→ **SCHRIFTLICHE AUFGABE**
Wer zog laut dem Auszug über Hiskia in Juda und lagerte sich wider die festen Städte?

→ **AUSGEWÄHLTER AUSZUG**
══════════════════════════════

Doch wir wenden uns zu unserer Betrachtung zurück. Es war nicht zu erwarten, dass der Feind lange ein ruhiger Zuschauer dieser herrlichen Vorgänge bleiben würde. Es war zu viel Ehre für Gott, zu viel Freude für das Volk Gottes, um ein gleichgültiger Zeuge dieser Dinge sein zu können. Darum, nach diesen Geschichten und nach dieser Treue „kam Sanherib, der König zu Assur, und zog in Juda, und lagerte sich wider die festen Städte, und gedachte sie für sich aufzureißen“ (2. Chr 32,1). Wir dürfen nicht erwarten, dass wir, ohne Stürmen zu begegnen, unseren Weg fortsetzen werden. Wir haben es mit einem bösen und mächtigen Feinde zu tun; und selten finden wir auf Erden den Sonnenglanz des Glücks, ohne dass eine Wolke ihren Schatten darauf wirft. So wurden auch Hiskia und sein glückliches Anbeter Gefolge von Sanherib und von dessen wüsten Kriegsgesellen überfallen. Aber Gott sei Dank! das Heiligtum und seine heiligen Beschäftigungen machen uns nie für äußeren Dienst unfähig. Wir werden im Gegenteil nur dann mit Erfolg, wirken, wenn wir zuvor im Heiligtum gewesen sind. Haben wir zuerst dort im Inneren als Priester unsere Aufgabe erfüllt, dann sind wir auch bereit, um draußen als Leviten oder als Kriegsleute zu handeln; diese von Gott eingeführte Ordnung dürfen wir nicht umwenden. Hiskia war zum Handeln bereit, sobald der Augenblick dazu gekommen war. Freilich stand ihm das Heiligtum mit seiner feierlichen Stille höher, als der Rumor des Schlachtfeldes; und die lieblichen Altäre Gottes galten ihm mehr, als die Schlösser und Burgen der Kriegskunst; aber wenn es gefordert wurde, so konnte er auch die in stiller Verborgenheit gesammelte Weisheit zur Vernichtung seiner Feinde zur Schau stellen.

══════════════════════════════

→ **DATENAUSZUG**
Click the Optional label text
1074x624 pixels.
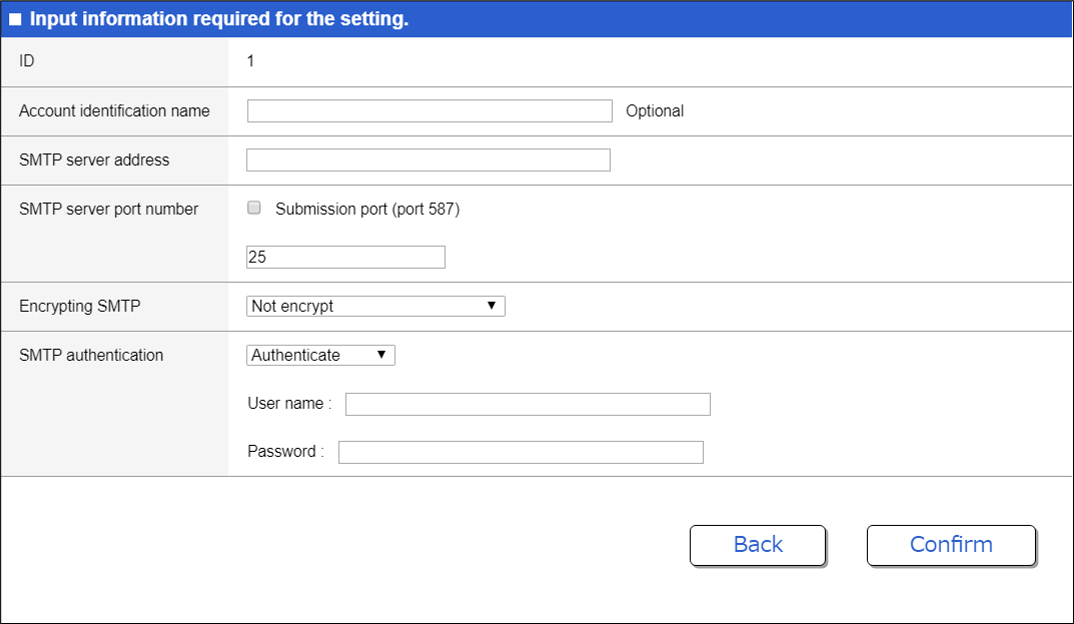[654, 110]
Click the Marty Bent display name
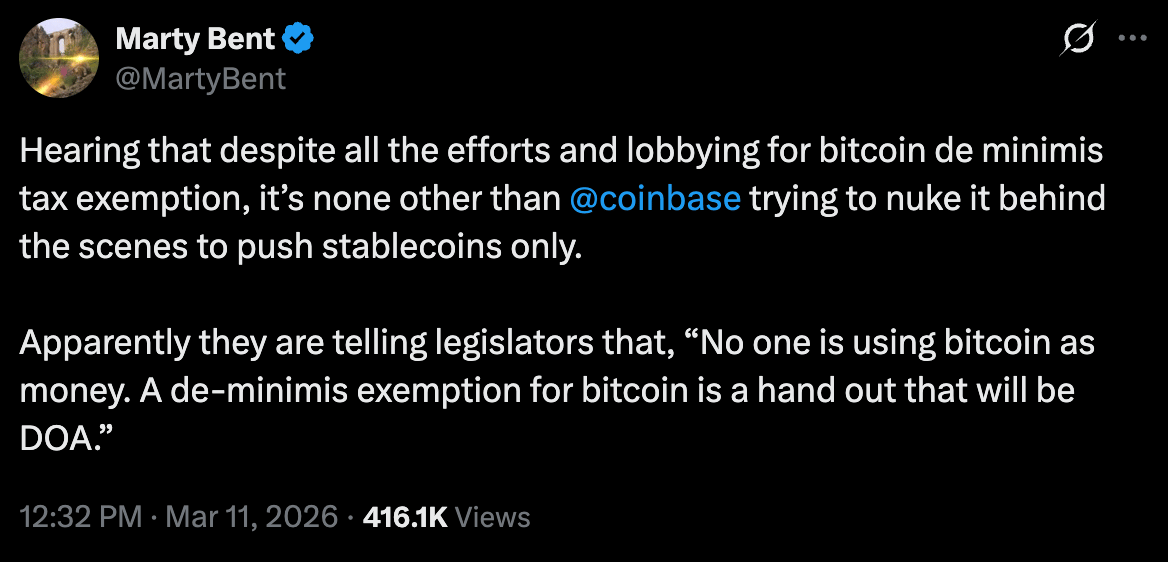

══════════════════════════════

→ **ERGEBNIS DIESER AUFGABE**
Sanherib, der König zu Assur.